What you will do:
Edit the items below from the line with "Click the 'Hide" through the end, changing every "This screenshot has" to "The screenshot has" and leaving everything else as it is. Give back only those lines.

Dataset items:
------------
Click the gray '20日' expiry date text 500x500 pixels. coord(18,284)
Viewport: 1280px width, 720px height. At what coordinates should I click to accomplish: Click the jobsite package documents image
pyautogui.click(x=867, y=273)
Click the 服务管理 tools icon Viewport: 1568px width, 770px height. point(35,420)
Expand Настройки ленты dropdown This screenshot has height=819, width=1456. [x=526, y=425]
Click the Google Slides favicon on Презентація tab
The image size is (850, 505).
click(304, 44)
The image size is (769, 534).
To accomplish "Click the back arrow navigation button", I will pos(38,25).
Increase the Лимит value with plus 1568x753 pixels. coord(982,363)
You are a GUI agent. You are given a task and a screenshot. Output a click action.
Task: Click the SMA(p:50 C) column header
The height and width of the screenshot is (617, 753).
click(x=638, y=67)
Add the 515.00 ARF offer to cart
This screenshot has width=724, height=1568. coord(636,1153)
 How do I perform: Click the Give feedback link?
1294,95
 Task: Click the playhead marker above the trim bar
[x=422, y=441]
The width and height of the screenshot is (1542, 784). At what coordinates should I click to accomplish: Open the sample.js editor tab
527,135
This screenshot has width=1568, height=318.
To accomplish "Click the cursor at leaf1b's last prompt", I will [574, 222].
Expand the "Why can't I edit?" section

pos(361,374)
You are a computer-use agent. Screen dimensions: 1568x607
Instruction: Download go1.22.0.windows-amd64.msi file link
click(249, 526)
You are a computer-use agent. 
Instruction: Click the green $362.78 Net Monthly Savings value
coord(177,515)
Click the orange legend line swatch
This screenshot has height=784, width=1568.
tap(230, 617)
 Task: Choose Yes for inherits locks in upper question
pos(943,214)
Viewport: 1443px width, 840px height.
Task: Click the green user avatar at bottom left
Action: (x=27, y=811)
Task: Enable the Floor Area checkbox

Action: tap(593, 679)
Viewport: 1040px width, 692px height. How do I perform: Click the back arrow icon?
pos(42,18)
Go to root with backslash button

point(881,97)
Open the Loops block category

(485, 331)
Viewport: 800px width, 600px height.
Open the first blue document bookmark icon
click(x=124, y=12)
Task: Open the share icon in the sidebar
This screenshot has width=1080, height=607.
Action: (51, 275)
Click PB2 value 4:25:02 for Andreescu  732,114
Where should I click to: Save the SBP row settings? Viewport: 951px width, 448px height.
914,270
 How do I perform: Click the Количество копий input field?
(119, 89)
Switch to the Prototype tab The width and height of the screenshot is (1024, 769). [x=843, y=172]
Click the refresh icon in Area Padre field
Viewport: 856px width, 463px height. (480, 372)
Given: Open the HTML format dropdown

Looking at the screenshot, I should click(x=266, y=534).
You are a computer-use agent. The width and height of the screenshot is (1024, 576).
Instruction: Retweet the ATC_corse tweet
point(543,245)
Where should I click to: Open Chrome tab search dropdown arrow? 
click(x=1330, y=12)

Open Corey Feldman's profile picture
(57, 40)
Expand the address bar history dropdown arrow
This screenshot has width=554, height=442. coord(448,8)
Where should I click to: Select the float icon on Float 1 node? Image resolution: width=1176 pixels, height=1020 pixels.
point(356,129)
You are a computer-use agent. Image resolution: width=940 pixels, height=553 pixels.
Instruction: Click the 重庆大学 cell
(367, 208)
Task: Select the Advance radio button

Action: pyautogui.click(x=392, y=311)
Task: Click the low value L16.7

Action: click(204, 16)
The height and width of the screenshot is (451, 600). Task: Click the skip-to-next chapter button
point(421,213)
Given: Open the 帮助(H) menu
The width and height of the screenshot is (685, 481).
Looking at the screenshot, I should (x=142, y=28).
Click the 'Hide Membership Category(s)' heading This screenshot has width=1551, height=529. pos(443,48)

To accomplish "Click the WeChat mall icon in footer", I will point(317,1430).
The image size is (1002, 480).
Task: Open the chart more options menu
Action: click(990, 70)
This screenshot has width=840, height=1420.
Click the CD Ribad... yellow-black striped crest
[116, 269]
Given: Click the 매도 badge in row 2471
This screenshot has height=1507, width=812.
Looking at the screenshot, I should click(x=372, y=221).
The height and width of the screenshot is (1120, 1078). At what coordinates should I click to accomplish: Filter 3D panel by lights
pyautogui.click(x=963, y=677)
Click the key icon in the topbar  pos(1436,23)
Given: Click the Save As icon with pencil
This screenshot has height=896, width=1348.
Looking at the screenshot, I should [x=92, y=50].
------------
Complete answer:
Click the 'Hide Membership Category(s)' heading The screenshot has width=1551, height=529. pos(443,48)

To accomplish "Click the WeChat mall icon in footer", I will point(317,1430).
The image size is (1002, 480).
Task: Open the chart more options menu
Action: click(990, 70)
The screenshot has width=840, height=1420.
Click the CD Ribad... yellow-black striped crest
[116, 269]
Given: Click the 매도 badge in row 2471
The screenshot has height=1507, width=812.
Looking at the screenshot, I should click(x=372, y=221).
The height and width of the screenshot is (1120, 1078). At what coordinates should I click to accomplish: Filter 3D panel by lights
pyautogui.click(x=963, y=677)
Click the key icon in the topbar  pos(1436,23)
Given: Click the Save As icon with pencil
The screenshot has height=896, width=1348.
Looking at the screenshot, I should [x=92, y=50].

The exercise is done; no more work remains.